Brownian Dissipation model and thermal analysis

To deduce a rational equation for frictional power dissipation in Brownian rotation, we began by estimating the trace of the radius vector, which moved along with the magnetisation vector of the magnetic particles. The heat generated can be calculated by estimating the rotation of the particles relative to the solvent. However, there is a limited way to directly determine the extent to which the particles rotate relative to the solvent because we can only externally measure the temperature. Therefore, we calculated the theoretical “range” of heat by considering the minimum and maximum traces of the particles under ideal conditions, and then approximated the actual trace of the particle using the experimental value, as long as the particle did not violate the Debye model within a given magnetic field. Because z-magnetisation (M_z) is defined by the Debye model, a possible periodic trace of the radius vector that obeys the z-constraint was expressed (Fig. 2a). Here, we provide a range of rotations using simple modelling described below:

Fig. 2: Conceptual framework of the Brownian dissipation model.
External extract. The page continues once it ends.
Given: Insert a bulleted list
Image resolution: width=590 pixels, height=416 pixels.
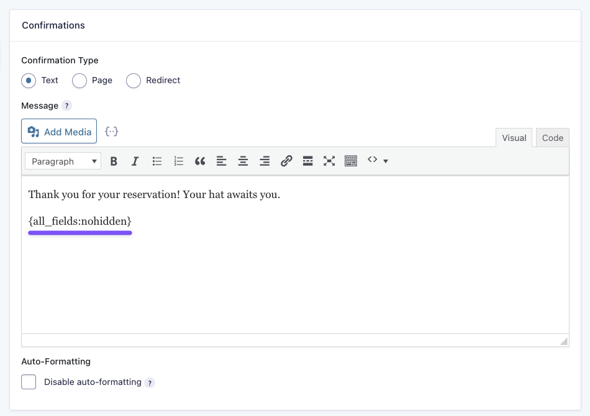Looking at the screenshot, I should (157, 161).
a The z-component of magnetisation is constrained along the radius vector and limited within the range allowed by the Debye equation. Additional motions adhering to this deterministic z-constraint can introduce stochastic contributions, resulting in a periodic trace of the normal (radius) vector that dissipates energy steadily without deviating from the z-magnetisation path. b Comparison of cases with stochastic rotational components (solid lines) and without additional motion (dashed lines, where only unit motion exists) over one cycle for the velocity of a point on the particle surface, with α = 60 °. Notably, in linear unit motion without additional ϕ-oscillation, the magnetic nanoparticle (MNP) should stop and rotate 180 ° to realign, as shown by the black dashed line. c Comparison of cases over one cycle for the displacement of a point on the particle surface, with α = 60 °.
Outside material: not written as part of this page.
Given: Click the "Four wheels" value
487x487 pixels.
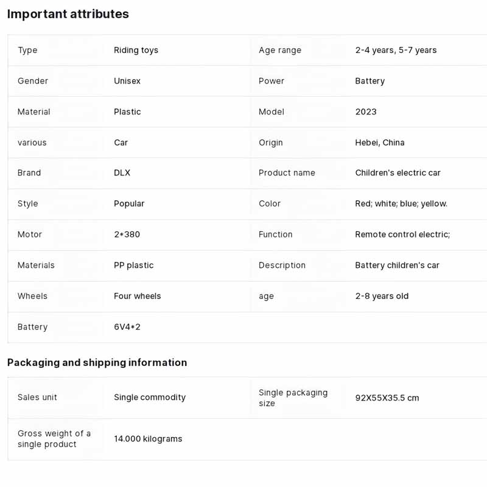Looking at the screenshot, I should point(138,296).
Let us assume that N magnetic particles, which have the same core, hydrodynamic volume, and composition, are well dispersed in a solvent with viscosity η. The centres of the particles are fixed at certain points, and the magnetisation of each particle is ‘frozen’ at itself such that particle rotates along with the magnetisation under Brownian relaxation. Then, the collective motion of particles can be understood as a trace of a magnetisation vector: when magnetisation itself is positioned at (0, M₀, 0), and a uniform AC magnetic field H(t) = kH₀·cos(ω_extt) is applied along the z-axis, the resulting expectation value of z-magnetisation can be expressed as

$${{\bf{M}}}_{z}\left(t\right)=\hat{{\bf{k}}}{M}_{0}\,\cdot\, \cos \left(\omega t-\delta \right)=\hat{{\bf{k}}}{M}_{{\rm{S}}}\,\cdot\, \left[\frac{{\chi }_{{\rm{B}}}^{{\prime} }{H}_{0}}{{M}_{s}}\cos \left(\omega t-\delta \right)\right]$$

(9)

Because 0 ≤ χ′_B·H₀/ M_S ≤ 1, it can be replaced with a sine value of angle α, which implies the magnetisation angle (Fig. 1b):

$${{\bf{M}}}_{z}\left(t\right)=\hat{{\bf{k}}}{M}_{{\rm{S}}}\,\cdot\, [\sin \alpha \cos \left(\omega t-\delta \right)]$$

(10)

This substitution simplifies the mathematical calculations. The total z-radius vector of the particles in FF is given by

$${{\boldsymbol{r}}}_{z,{\rm{FF}}}\left(t\right)=\mathop{\sum }\limits_{i=1}^{N}{{\boldsymbol{r}}}_{z,i}=\hat{{\bf{k}}}N{r}_{{\rm{h}}}\,\cdot\, [\sin \alpha \cos \left(\omega t-\delta \right)]$$

(11)

where r_h is the hydrodynamic radius of the magnetic particles. In the classical way, this collective vector can be thought of as the sum of N average radius vectors of the particles, that is, r_z(t) = N·r_z,avg(t), and the averaged expected radius vector of each particle can be expressed as follows:

$${{\bf{r}}}_{{\rm{z}},{\rm{avg}}}\left({\rm{t}}\right)=\hat{{\bf{k}}}{r}_{h}\,\cdot\, [\sin \alpha \cos \left(\omega t-\delta \right)]$$

(12)

Regardless of the phase lag, the values of r_{z and avg}(t) oscillate with a cosine function. This implies that the group of immersed particles exhibited at least one periodic motion (θ-oscillation, denoted as “unit motion”), even when subjected to complex motions involving thermal collisions and rotation by magnetic potential energy. Therefore, another motion must be superimposed on the system that does not violate the theoretical equation or experimental observations of M_z. This motion (ϕ-oscillation, denoted as “extra motion”) could be related to thermal collisions or other magnetic effects, such as precession.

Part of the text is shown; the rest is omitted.